Una delle cose che mi colpisce di più sempre a Natale è questa, l'avrete constatata un po’ tutti. Per molti
è un giorno di festa; ci sono alcune categorie di persone che invece soffrono il Natale e le feste natalizie in un
modo particolare: sono in genere le persone più fragili, le più povere… che nei giorni - potremmo dire - in cui
si realizza di nuovo un'armonia, soprattutto familiare, avvertono in maniera più netta e più chiara l'esclusione
sociale. E per questo alcuni tra i più poveri, i più fragili, dicono: vorremmo passare in fretta il tempo del
Natale. Però mi ha colpito una persona che non appartiene a queste categorie e che l'altro giorno mi ha fatto
un'osservazione analoga; mi ha detto: vorrei che passasse in fretta il Natale. E io gli ho detto: ma perché?
Perché – ha risposto - è una corsa a comprare regali e non sai più quali fare, perché ormai abbiamo tutto, e
rispetto ai tempi normali c'è una frenesia che si incrementa. E, allora, mi sono detto che forse dovremmo un
po' tutti riprendere confidenza con quelli che sono gli elementi più radicali, più veri, del Natale, che sono
molti. Io ne vorrei richiamare uno questa mattina con voi.

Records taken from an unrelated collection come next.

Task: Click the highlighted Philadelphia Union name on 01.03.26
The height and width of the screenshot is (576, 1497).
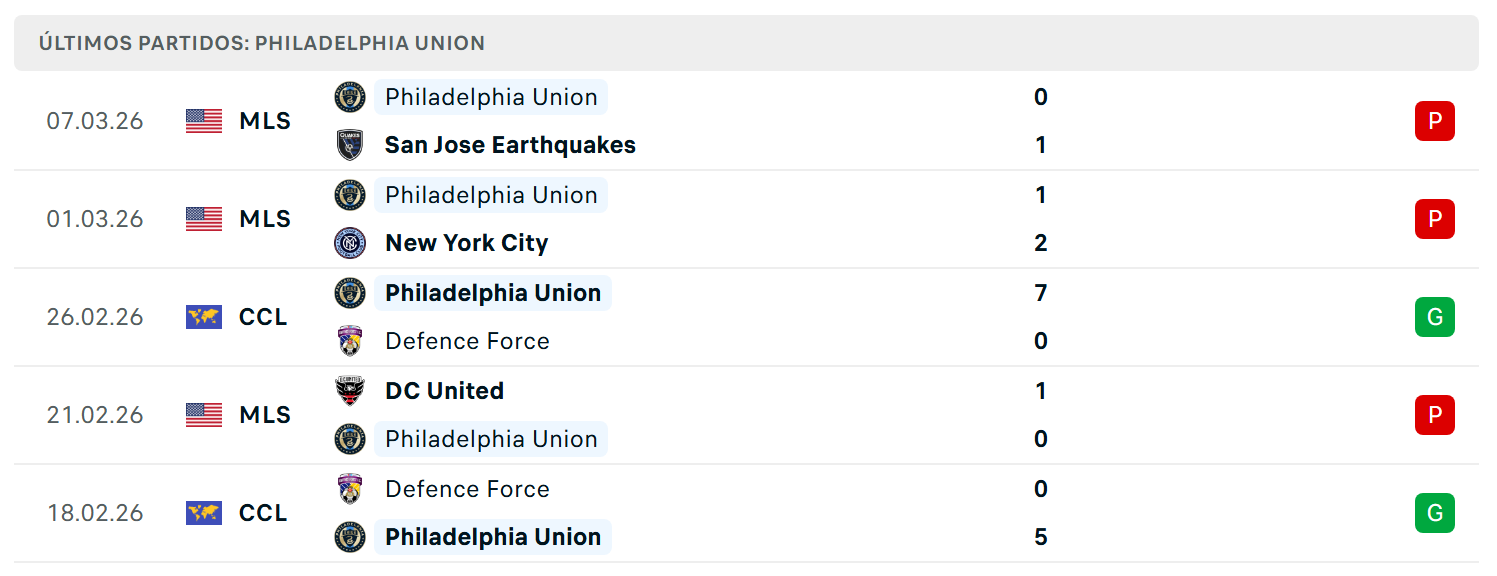Action: point(491,195)
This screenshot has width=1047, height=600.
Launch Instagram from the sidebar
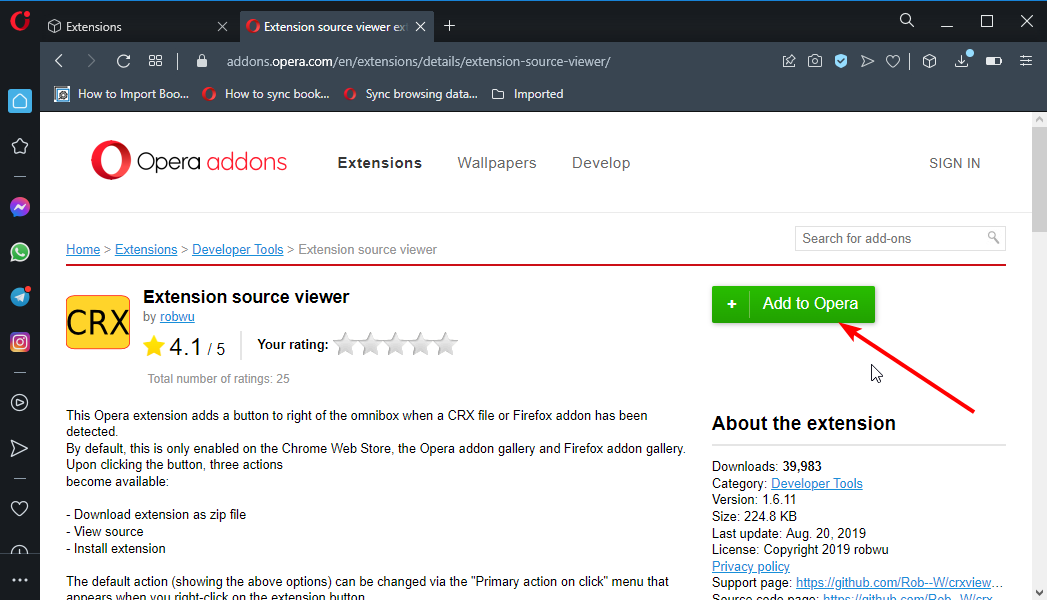pos(19,342)
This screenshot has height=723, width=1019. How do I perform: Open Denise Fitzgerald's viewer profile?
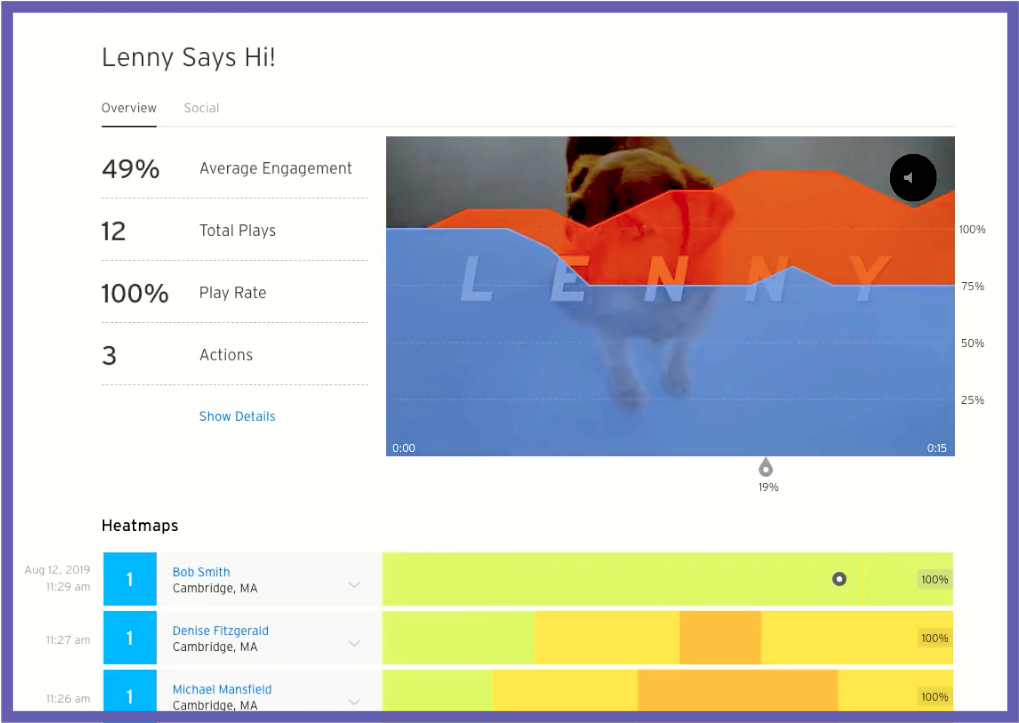[x=220, y=630]
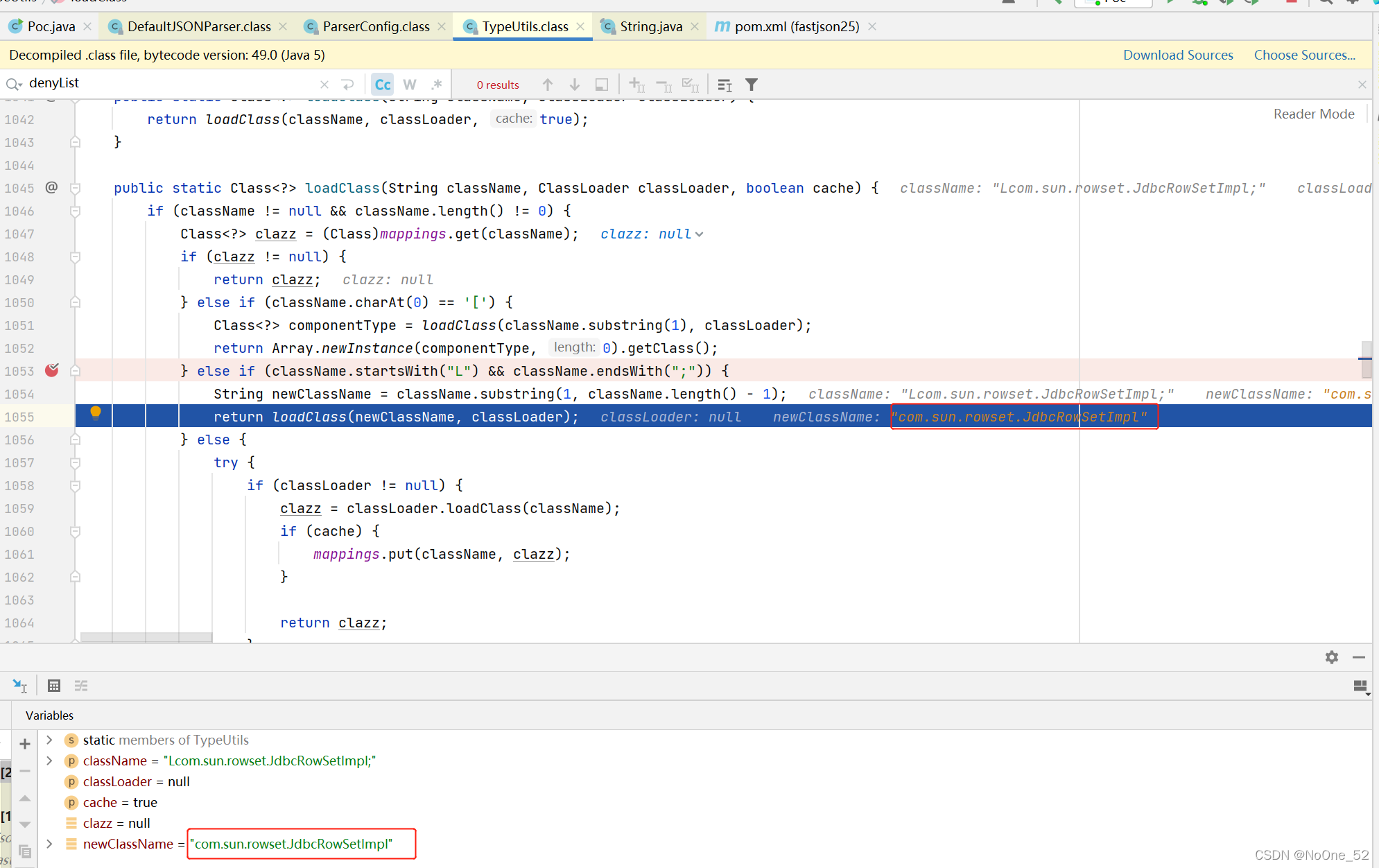Click the yellow intention bulb icon
The width and height of the screenshot is (1379, 868).
point(96,414)
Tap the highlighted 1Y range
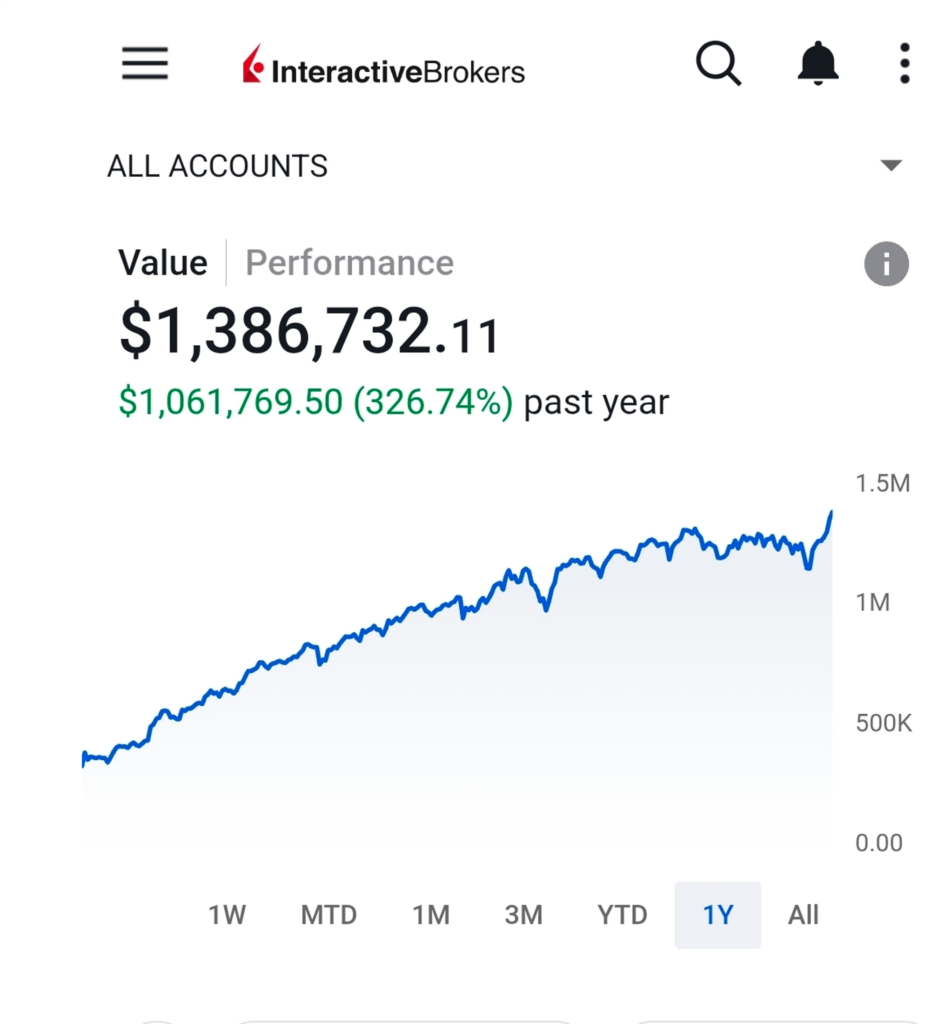Image resolution: width=945 pixels, height=1024 pixels. click(x=718, y=915)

Per noi cristiani il fatto che Dio mandi il suo Figlio e il suo Figlio venga a condividere l'umanità, esca -
potremmo dire - dal mondo di Dio per andare verso un altrove, è l'aspetto più radicale della nostra fede,
perché dice che tutto ciò che esiste, esiste in ragione di questa gratuità, di questa donazione, di questo dono
di Dio. Ed è per questo che il Natale è per tutti l'occasione in cui riprendere confidenza che ciò che viviamo,
a cominciare dalla nostra vita, non è qualcosa di scontato, ma è davvero qualcosa che ci è donato
gratuitamente. In più, noi sappiamo molto bene che per la fede cristiana, per la fede di noi cristiani, non
soltanto il figlio di Dio entra nell'umanità, ma entra in un'umanità ferita - se mi concedete un'immagine -
un'umanità sporcata o malata. Per cui il suo entrare dentro la nostra umanità ha a che fare anche con una
spogliazione, ma una spogliazione necessaria per incontrarci così come siamo. San Paolo dice che, da ricco
che era, si è fatto povero; ed era l'unico modo che aveva per incontrarci anche nella nostra malattia, anche
nella nostra vulnerabilità.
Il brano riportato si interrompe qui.